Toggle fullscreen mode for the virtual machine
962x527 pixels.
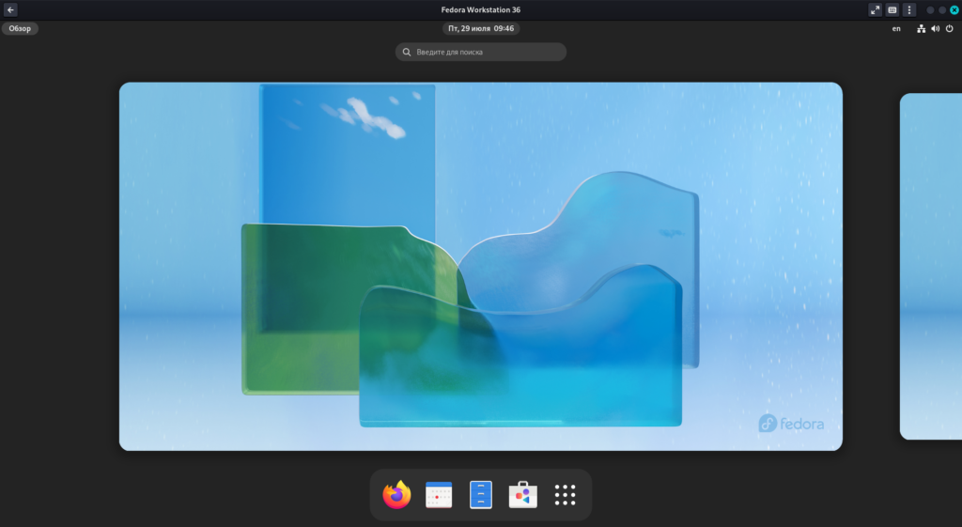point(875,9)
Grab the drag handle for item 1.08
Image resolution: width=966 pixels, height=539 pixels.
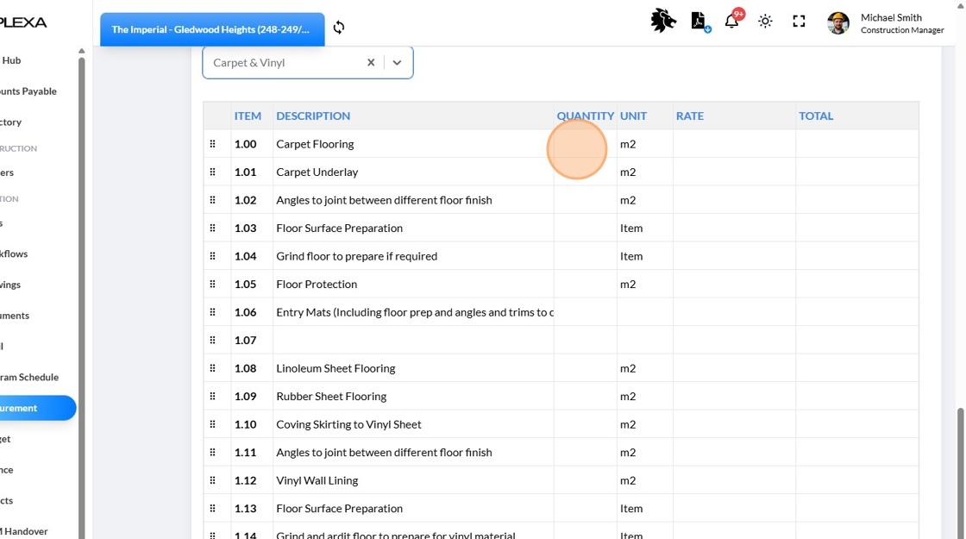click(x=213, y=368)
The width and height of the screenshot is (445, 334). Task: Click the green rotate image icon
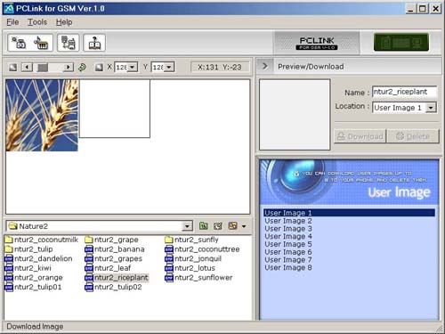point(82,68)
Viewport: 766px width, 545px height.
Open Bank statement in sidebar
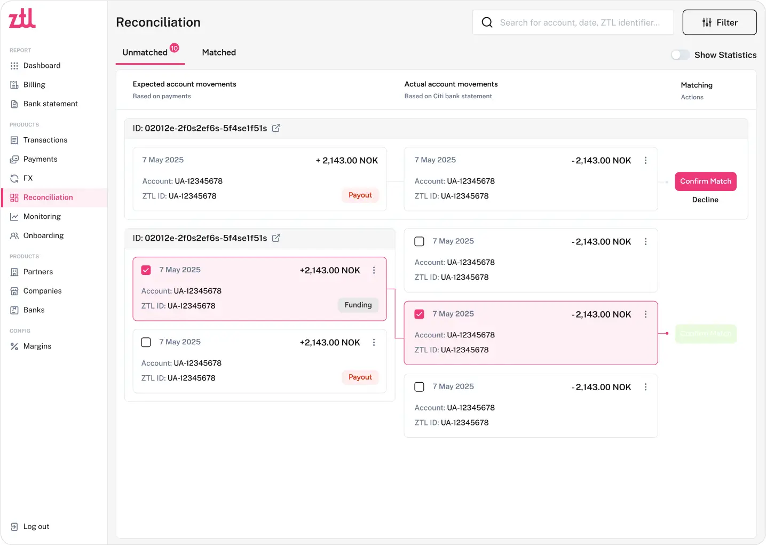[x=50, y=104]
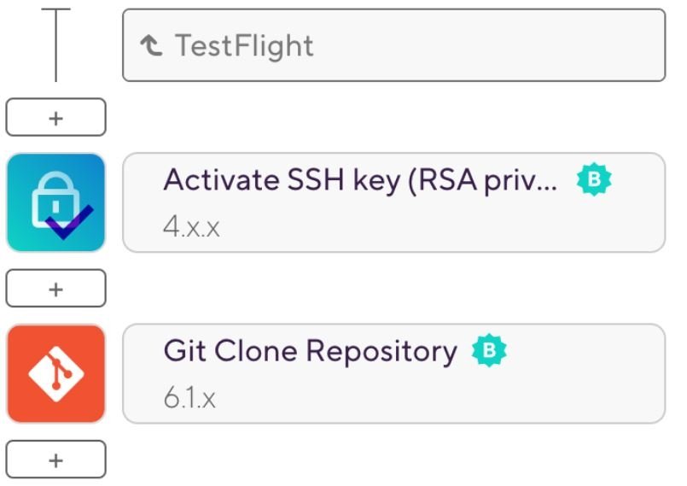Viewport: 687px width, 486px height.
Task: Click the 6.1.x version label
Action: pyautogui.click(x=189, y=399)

======

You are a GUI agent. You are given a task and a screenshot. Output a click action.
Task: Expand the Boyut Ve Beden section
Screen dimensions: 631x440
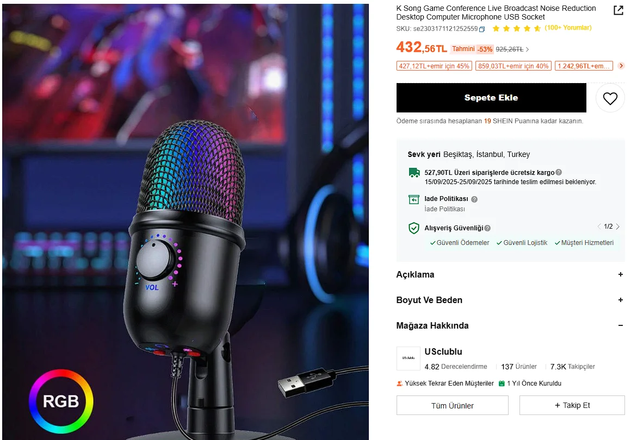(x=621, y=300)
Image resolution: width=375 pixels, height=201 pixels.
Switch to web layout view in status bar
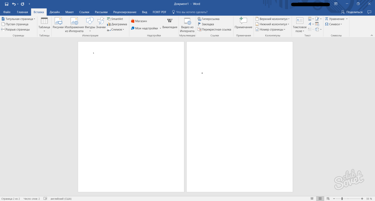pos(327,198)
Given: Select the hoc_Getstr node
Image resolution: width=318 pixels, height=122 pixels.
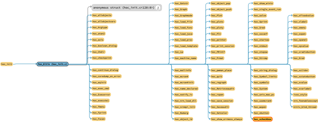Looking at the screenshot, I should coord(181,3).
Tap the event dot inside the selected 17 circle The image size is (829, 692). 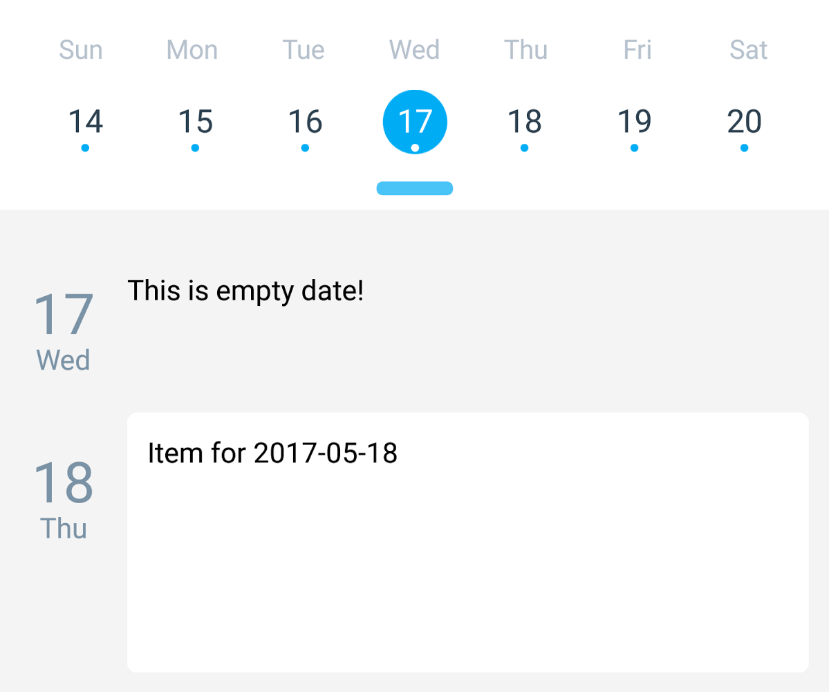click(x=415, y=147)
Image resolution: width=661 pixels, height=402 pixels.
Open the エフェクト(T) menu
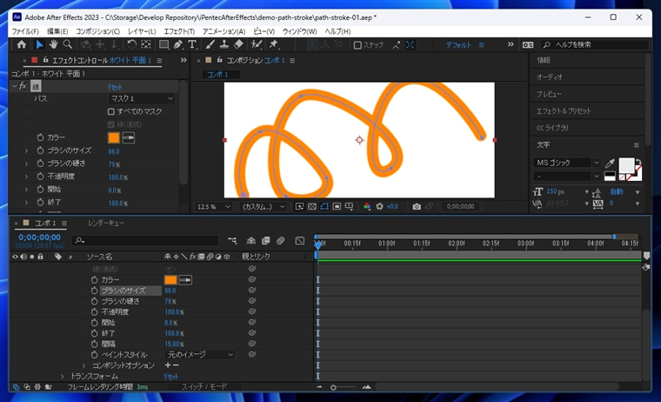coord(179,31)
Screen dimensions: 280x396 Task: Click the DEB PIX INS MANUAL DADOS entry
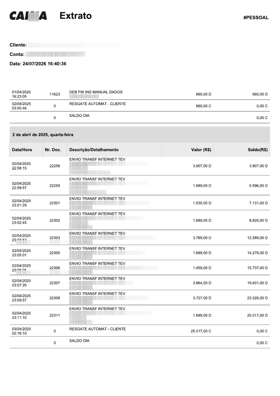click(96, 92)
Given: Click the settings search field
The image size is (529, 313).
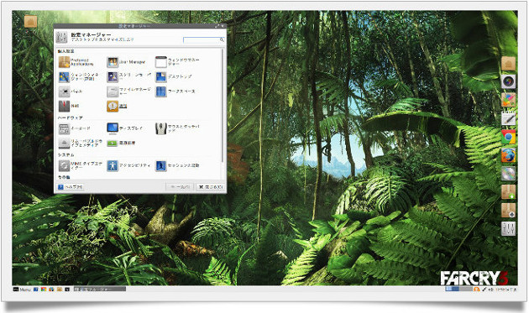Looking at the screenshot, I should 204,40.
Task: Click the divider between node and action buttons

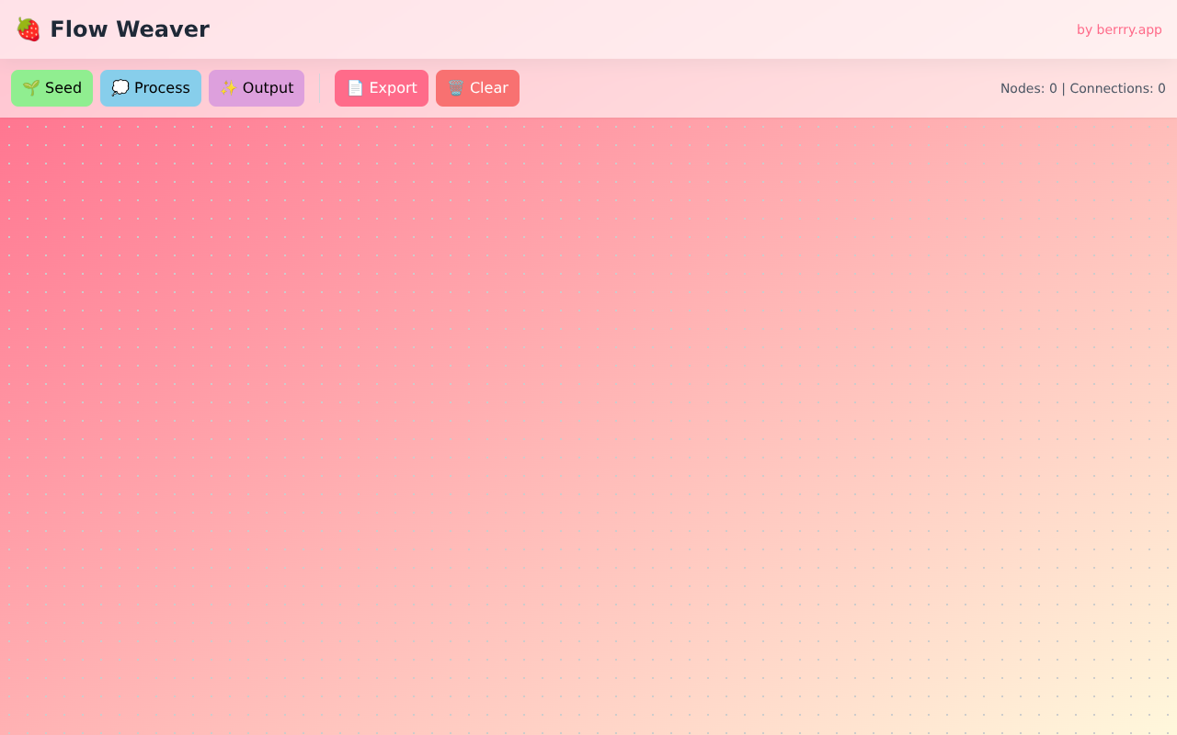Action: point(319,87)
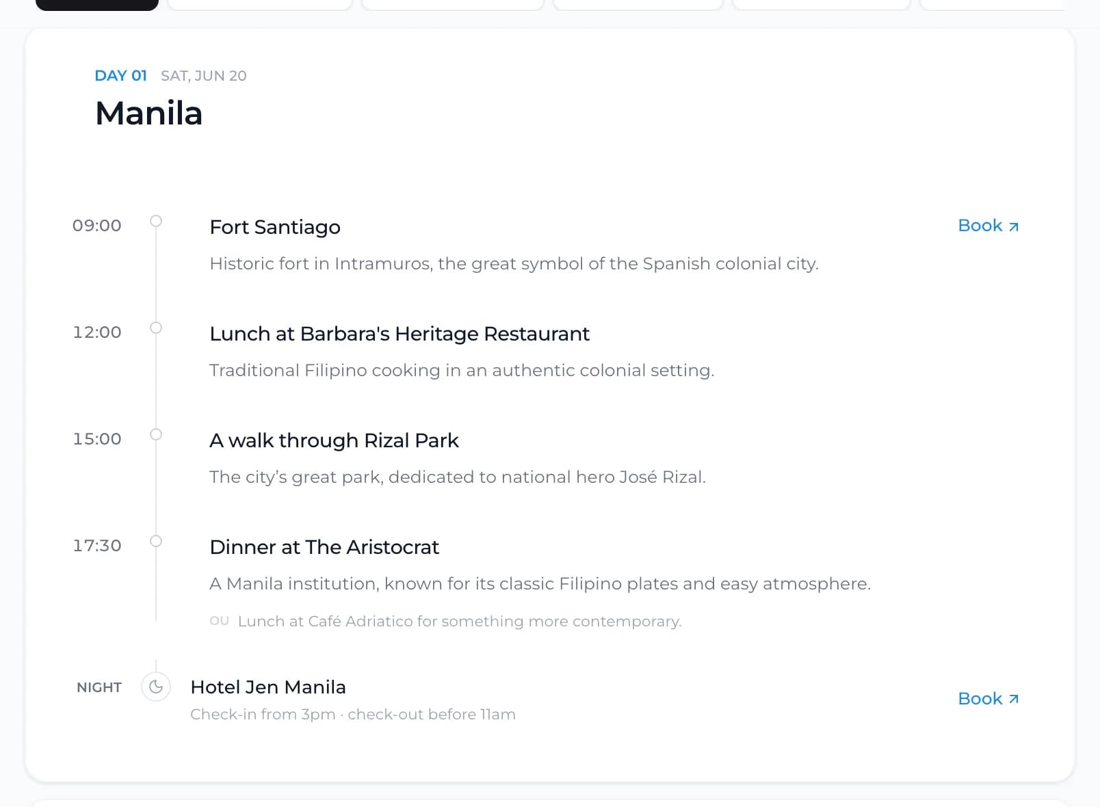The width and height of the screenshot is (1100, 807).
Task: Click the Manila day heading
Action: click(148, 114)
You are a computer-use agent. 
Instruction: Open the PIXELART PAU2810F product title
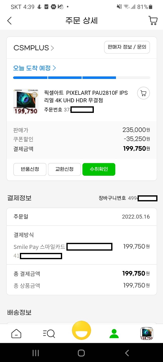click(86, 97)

======

▸ What is expected
Copy each line of the preceding data that contains the string "agent".

▸ Exercise solution
You are a GUI agent. You are given a task and a screenshot. Output a click action.
You are a computer-use agent. 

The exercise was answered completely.